Quality, not cost now driving VoIP uptakeJune 7 - 9am
With local businesses now in the full swing of 2012 and busy with the start of the new financial year, there has never been a better time to evaluate current processes and take stock of the business strategies that are working for you – and those that aren’t.
It can be daunting for businesses, particularly smaller operations, to keep up to date with the latest technologies, and even more challenging to deploy them. Having said this, in today’s competitive economic environment it is all the more crucial for businesses to accept the challenge and adopt technologies that allow them to become more agile, productive, and customer centric.
While VoIP has been on the IT agenda for some time, we are now seeing the focus of this technology shift to become less about bandwidth and cost savings and more about the voice quality that can be achieved. Businesses are no longer restricted by the fixed rate nature of PSTN and can take full advantage of wideband audio technology.
On the consumer side, this can be seen in the exploding trend toward the use of Skype – the Microsoft-owned company claims that there are around 30 million people online at peak times using this platform to communicate. And the reason so many people are flocking to Skype is not only because of its cost effectiveness compared to traditional forms of long-distance voice communication, but also increasingly for the high voice quality it has the potential to deliver.
While the consumer VoIP market has been primarily driven by services such as Skype, businesses can also use VoIP to effectively communicate with clear, high quality sound.
A growing issue faced by businesses today is the trend toward Bring Your Own Device (BYOD). As workers become more mobile and are using multiple mobile devices, IT managers need to ensure workers can rely on quality audio that is required to be productive, no matter what device they choose to use.
This issue is further magnified with the increase in the number of workers both here in the Australia/New Zealand region and around the world who spend much of their time working from outside the confines of their office.
Furthermore, a recent study by Frost & Sullivan predicted that the unified communications (UC) market would continue to grow steadily over the next few years, a trend spearheaded by companies’ desire to cut down on operational and travel costs, the rise in numbers of mobile workers and the increased use of enterprise tablets, softphones and smartphones.
According to Frost & Sullivan, continued innovation in the communications endpoint market is likely to result in greater choice, flexibility, and cost savings for IT buyers and their end users. While desktop phones will remain the primary voice communications endpoint for many years to come, softphones and smartphones are gaining ground in the workplace.
The advent of enhanced audio quality now possible with VoIP can only be maximised if the user has a quality device.

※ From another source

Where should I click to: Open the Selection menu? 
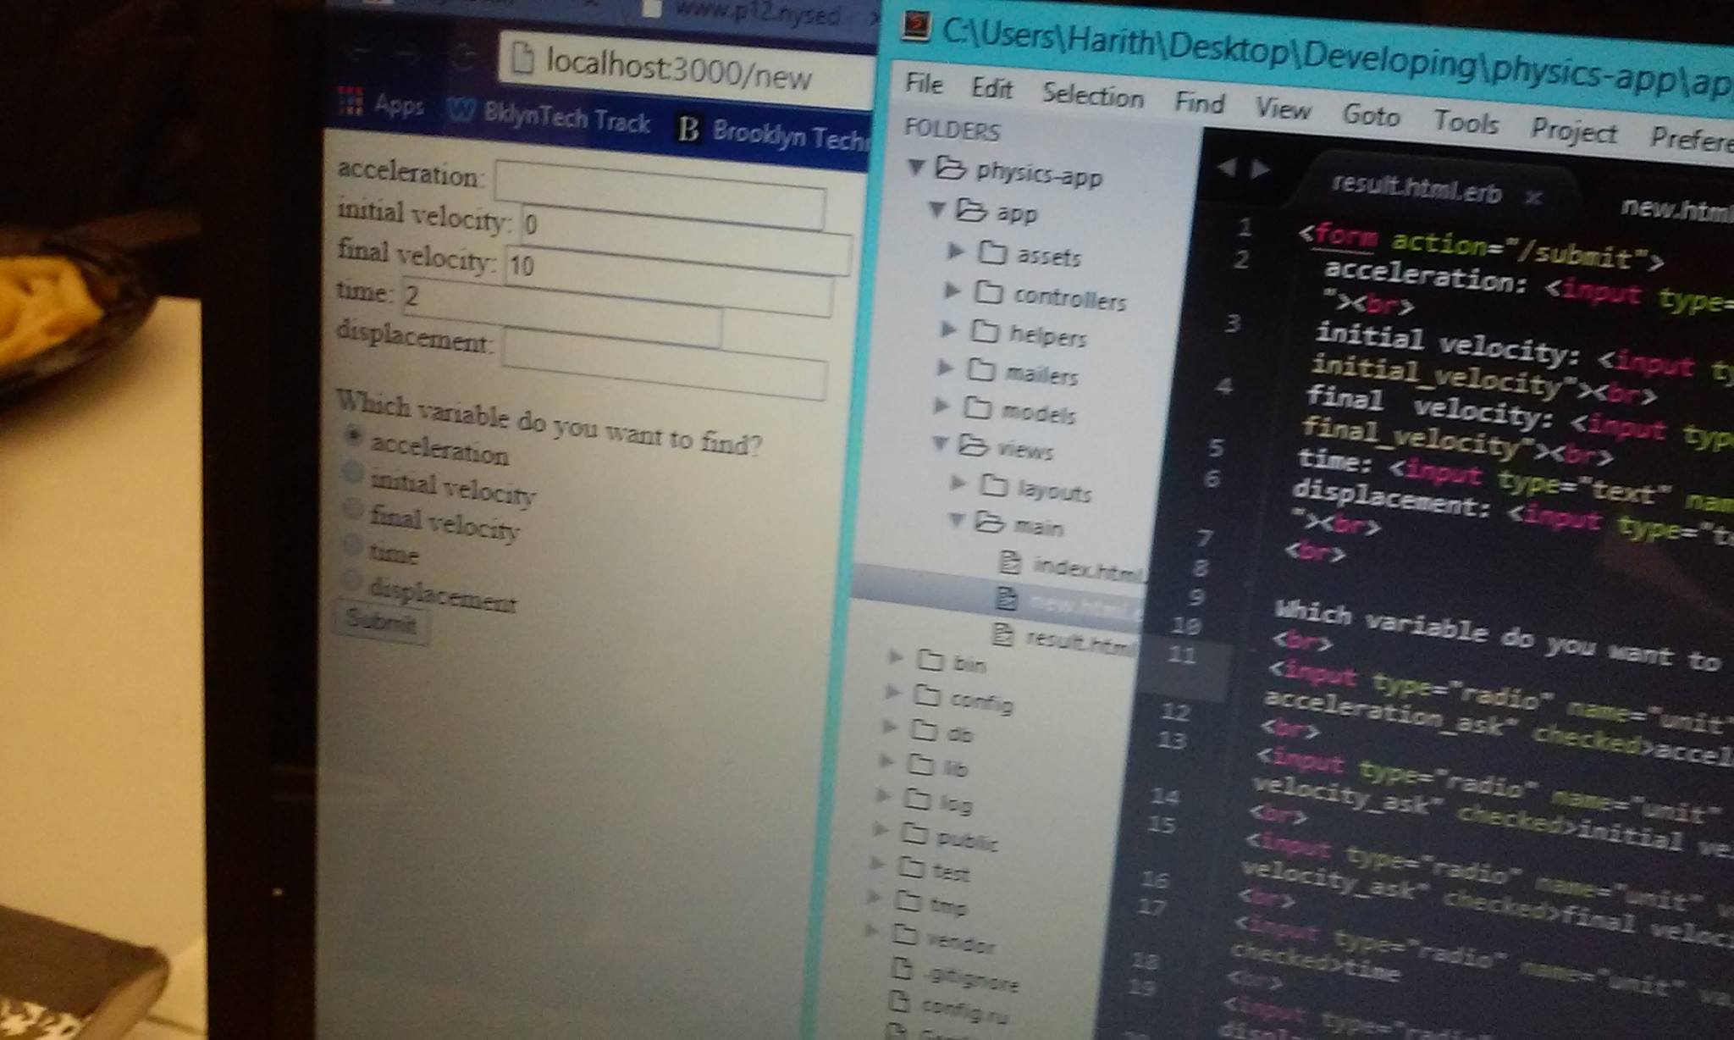click(x=1092, y=94)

As a world leader in the development, manufacturing and marketing of a broad range of hands-free communications solutions, Jabra sees the impressive voice quality now afforded by VoIP services and the increasing use of UC as key technologies that can help businesses provide a greater service to their customers, while keeping costs to a minimum.

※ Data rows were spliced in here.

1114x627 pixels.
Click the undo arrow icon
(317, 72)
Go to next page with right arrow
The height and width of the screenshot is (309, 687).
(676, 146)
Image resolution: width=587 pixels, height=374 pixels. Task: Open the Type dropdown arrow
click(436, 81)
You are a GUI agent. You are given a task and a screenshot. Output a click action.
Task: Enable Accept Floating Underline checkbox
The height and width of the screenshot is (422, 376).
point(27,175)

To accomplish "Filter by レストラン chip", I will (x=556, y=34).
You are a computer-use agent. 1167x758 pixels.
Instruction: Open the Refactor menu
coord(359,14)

Businesses that choose to take the plunge and invest in VoIP and UC technologies should consider the following when choosing a headset:
• Is the headset easy-to-use and able to seamlessly connect to a PBX, KTS or IP telephony system, as well as interoperate with a number of telephony vendors?
• Does it provide a solid return on investment?
• Does the headset vendor offer the necessary service and support for your business?
• Is the headset durable and will it stand up to the demands of your work environment?
• Does the headset have noise-cancelling features that allow the user to hear clearly, even in a noisy environment?